Jakarta - Kawasan Lansekap Budaya Provinsi Bali merupakan aset nasional maupun internasional yang harus dilindungi dan dilestarikan. Penataan ruang merupakan salah satu upaya dalam pengelolaan kawasan untuk menjaga kelestarian melalui perencanaan ruang, pemanfaatan ruang, dan pengendalian pemanfaatan ruang.

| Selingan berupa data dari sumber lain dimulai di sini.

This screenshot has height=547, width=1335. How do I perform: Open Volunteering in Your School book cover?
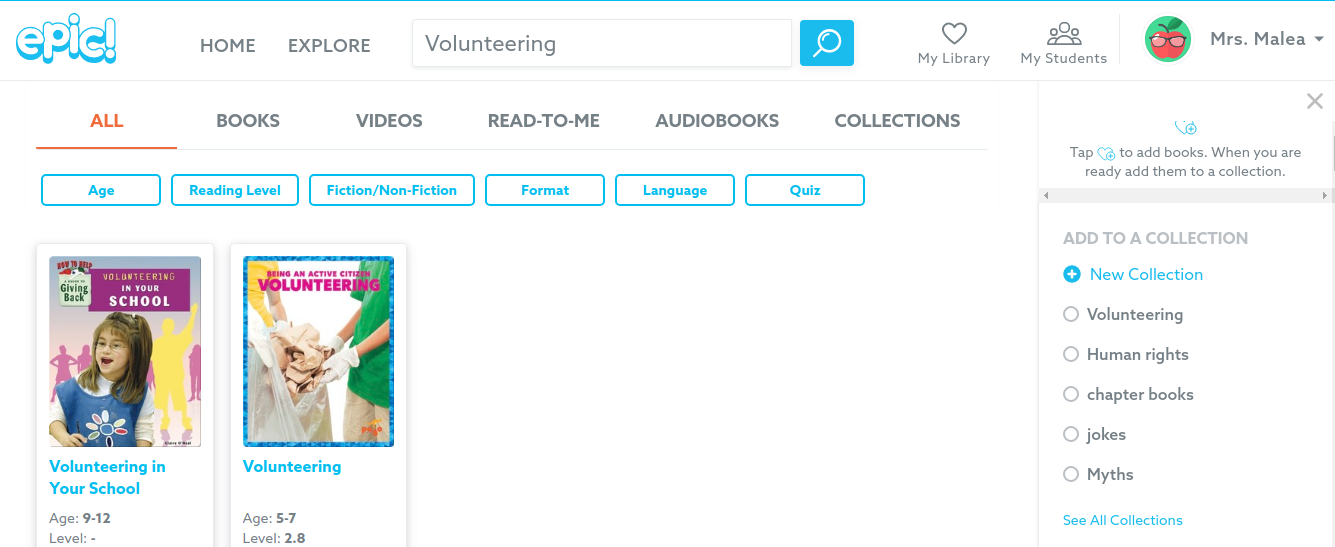coord(125,351)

Direktur Penataan Ruang Wilayah Nasional Kementerian Pekerjaan Umum, Iman Soedradja mengatakan, secara eksplisit Kawasan Lansekap Budaya Provinsi Bali belum ditetapkan sebagai Kawasan Strategis Nasional (KSN) dalam Rencana Tata Ruang Wilayah (RTRW) Nasional maupun dalam RTRW Provinsi Bali. Namun, secara implisit kawasan ini telah memperoleh perhatian melalui penetapan Kawasan Lindung Nasional Cagar Alam Batukahu, TWA Danau Buyan-Tablingan di dalam RTRWN, dan sebagai Kawasan Strategis Provinsi berbasis Sosial Budaya dan Perlindungan Tukad di dalam RTRW Provinsi Bali.

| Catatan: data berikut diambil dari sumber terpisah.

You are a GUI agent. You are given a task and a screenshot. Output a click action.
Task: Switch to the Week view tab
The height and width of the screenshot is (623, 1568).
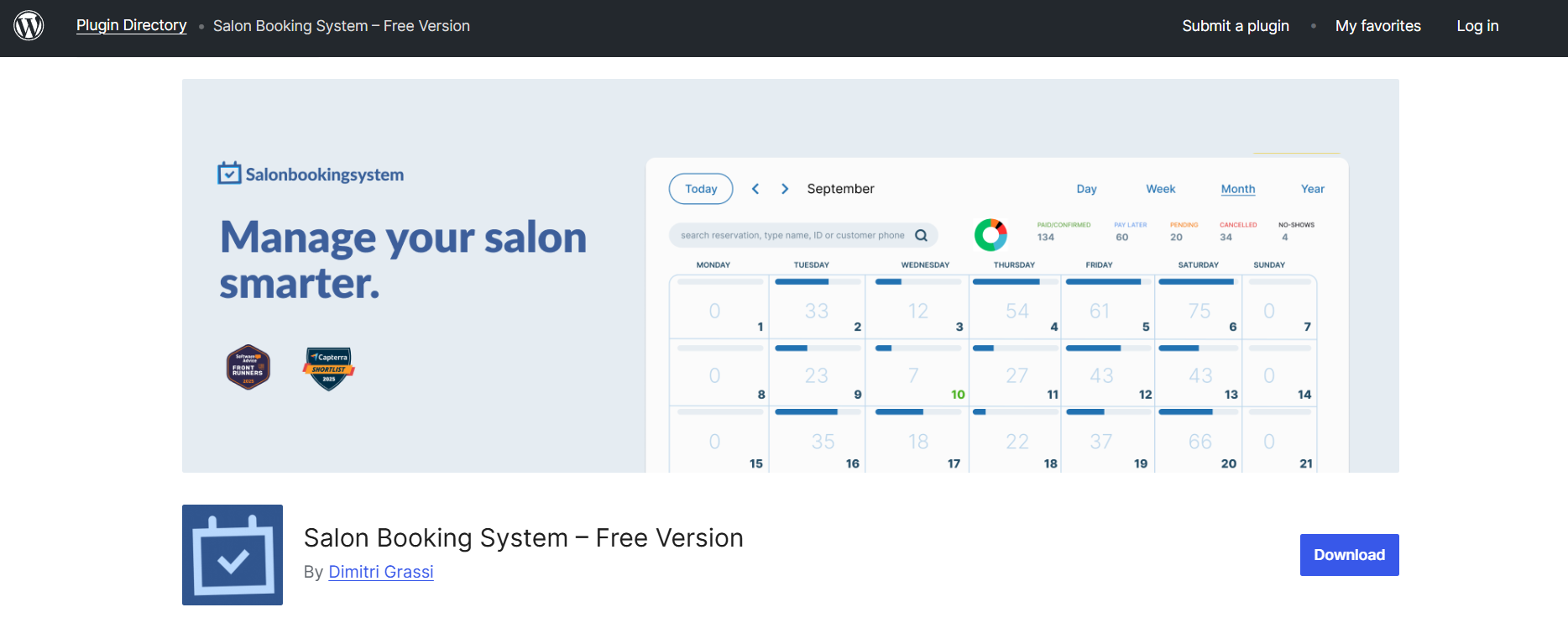1160,189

"Oleh karena itu, Kawasan Lansekap Budaya Provinsi Bali perlu segera diusulkan dan ditetapkan sebagai Kawasan Strategis Nasional KSN di dalam RTRWN," tegasnya, seperti dikutip dala situr resmi Kementerian PU, Sabtu (13/7/2013).

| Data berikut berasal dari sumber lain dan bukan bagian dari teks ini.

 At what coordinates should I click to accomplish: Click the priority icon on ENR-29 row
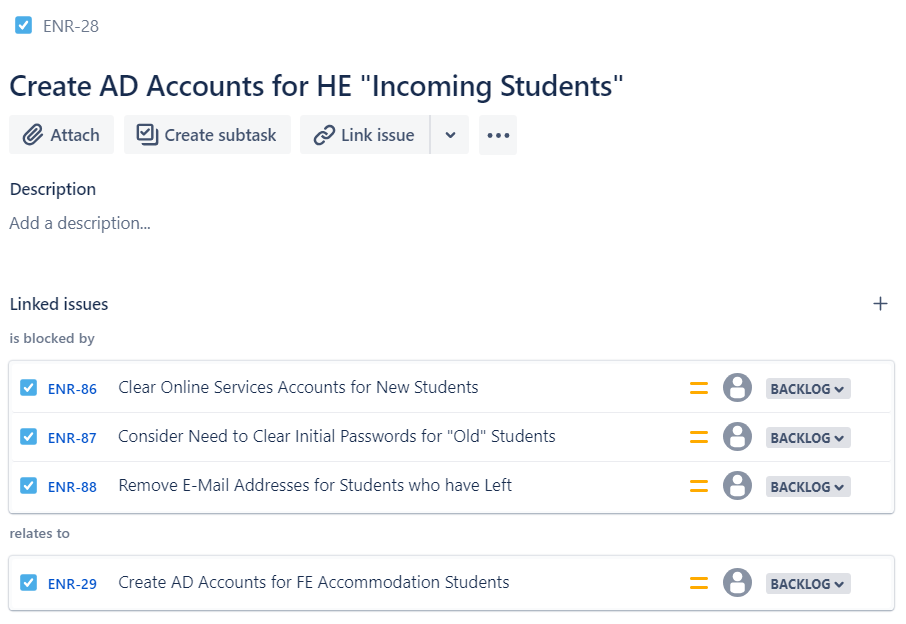click(699, 584)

Direktorat Jenderal Penataan Ruang Kementerian PU berkomitmen untuk memberikan perhatian terhadap warisan dunia melalui penataan ruang dan pengembangan infrastruktur kawasan. Iman menegaskan bahwa Undang-Undang Nomor 26/2007 mengamanatkan pengaturan dan penetapan Kawasan Strategis Nasional (KSN), yaitu wilayah yang penataan ruangnya diprioritaskan karena mempunyai pengaruh sangat penting secara nasional terhadap kedaulatan negara, pertahanan dan keamanan negara, ekonomi, sosial, budaya dan atau lingkungan, termasuk wilayah yang telah ditetapkan sebagai warisan dunia.

Pada kesempatan yang sama, Direktur Internalisasi Nilai dan Diplomasi Budaya, Diah Harianti mengharapkan penataan ruang dapat mewujudkan sinergitas kepentingan antarsektor dan mewadahi kepentingan stakeholder.

"Isu-isu yang bermunculan terkait kawasan lindung budaya inilah maka kita sadari bahwa pelestarian warisan budaya tidak lagi menjadi dominasi satu sektor, tetapi memerlukan sinergitas dengan sektor lainnya," tukas Diah.

Diah mengungkapkan, saat ini kecenderungan pelestarian warisan budaya tidak hanya bersifat fisik (objek situs), namun telah meluas mengingat signifikansi yang tidak terpisahkan antara warisan budaya fisik dan non fisik pada nilai-nilai budayanya. Lingkup warisan budaya sudah meluas dalam konteks kawasan. Karena alasan inilah, upaya pelestarian kawasan cagar budaya menjadi lekat dengan penataan ruang.

Direktur Pelestarian Cagar Budaya dan Permuseuman Hary Widianto menegaskan, kawasan cagar budaya, termasuk yang telah ditetapkan sebagai warisan dunia, wajib memiliki badan pengelola yang terdiri dari unsur Pemerintah, pemerintah daerah dan masyarakat hukum adat. Hal ini diamanatkan oleh Undang-Undang nomor 11 tahun 2010 tentang Cagar Budaya.

Pengaturan terkait Badan Pengelola Cagar Budaya lebih lanjut akan ditetapkan dalam sebuah Peraturan Pemerintah, yang saat ini sedang disusun oleh Ditjen Kebudayaan Kementerian Pendidikan dan Kebudayaan. Diharapkan badan pengelola ini nantinya harus sinergis dengan rencana tata ruang kawasan cagar budaya.